Serendip-o-matic’s search results are “designed mostly for inspiration.”[2] They are “not meant to be exhaustive but rather suggestive.” Brian Croxall, co-project manager for the tool, explained in a post on the Chronicle of Higher Education’s ProfHacker blog that “the goal of Serendip-o-matic is to create opportunities for surprise . . . something akin to finding that unexpected book in the stacks or that item you didn’t know was in the archives.”[3] In other words, the tool is not a traditional, ranked search engine intended to unite the various digital repositories. Instead, it serves as a source for learning about and making connections across repository lines.
Serendip-o-matic has numerous potential uses for archivists and archival researchers. For archivists who are looking to work across institutional boundaries to collaborate on digital collections, exhibits, or other projects, Serendip-o-matic can reveal other institutions with similar holdings. For instance, a search using a finding aid’s historical note can uncover digitized records related to key people and places. Searching using the text of an upcoming presentation or blog post can return open-access images that can be freely used as illustrations. Additionally, Serendip-o-matic can link to a Zotero account, allowing a researcher to search for materials related to those already captured in the citation management tool.
I conducted a search using text from a web exhibit focused on women’s basketball at my institution in the early 1900s. This search returned multiple items related to the creation of basketball by Dr. James Naismith as well as results related to other school’s women’s basketball teams. Included were digitized images of women’s basketball competitions from an archives located only hours away from my own. With this information, my research could easily expand from the local to the state to the national or international levels. This benefits archivists as well as archival researchers who are hoping to uncover related materials across the globe.
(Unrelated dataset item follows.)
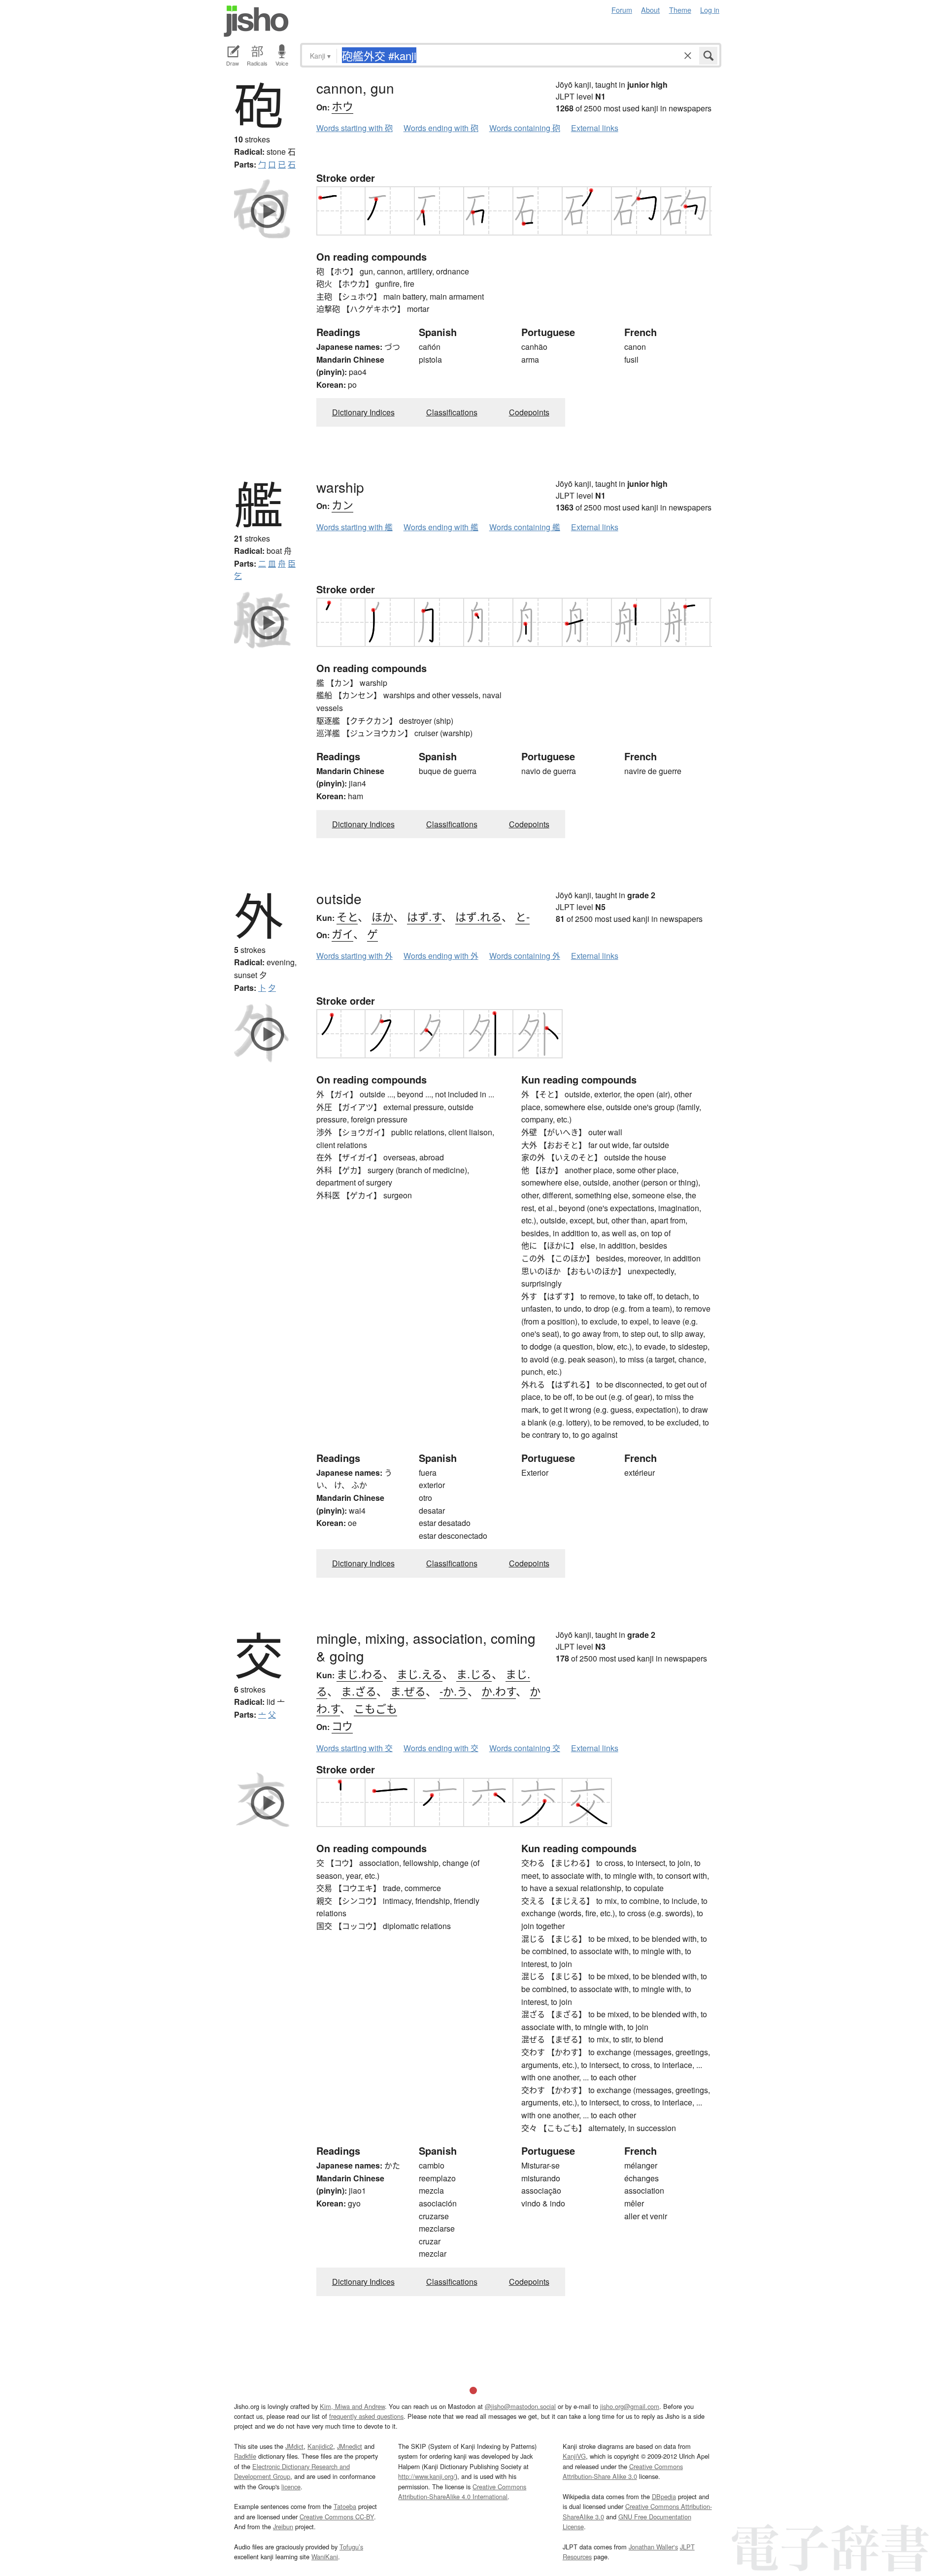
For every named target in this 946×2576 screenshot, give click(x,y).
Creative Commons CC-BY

The primary weakness of Serendip-o-matic is not related to the tool itself but to the content it aggregates. DPLA, Europeana, Trove, and Flickr Commons aggregate records from a number of content sources, resulting in a wide range of resources that effectively meet Serendip-o-matic’s aim of providing a broad-reaching, serendipitous search experience. The metadata associated with the content across these aggregate platforms, however, varies greatly. Because Serendip-o-matic is meant to be “suggestive” rather than “exhaustive,” this does not strongly affect the value of the results returned.[4] The user will still return a multitude of records associated with the text inputted. The results display, however, is limited if the associated metadata is absent. Typically, Serendip-o-matic results are displayed as thumbnail images with a brief title viewable when a user scrolls over the image. If the aggregating site has no thumbnail associated with the returned record, the Serendhippo appears as a placeholder. If no title is associated, the scroll over text states “Title Not Known.” Users can still click on the thumbnail (or Serendhippo placeholder) and be taken to the full-digitized record. But returns such as these can interrupt the visual browsing of the results that can be so important in this type of serendipitous discovery environment.
In spite of possible issues related browsing displayed results, Serendip-o-matic fulfills its mission of being a “serendipity engine.” Users – archivists, researchers, and others hoping to find interesting primary sources from around the world – can uncover surprises in each set of search results. Additionally, because Serendip-o-matic is open source with the code freely available on GitHub, those who wish to modify or extend the tool are able to do so.[5] The overall result is a search tool that can spark new ideas and projects, and help identify and build connections that span institutional boundaries.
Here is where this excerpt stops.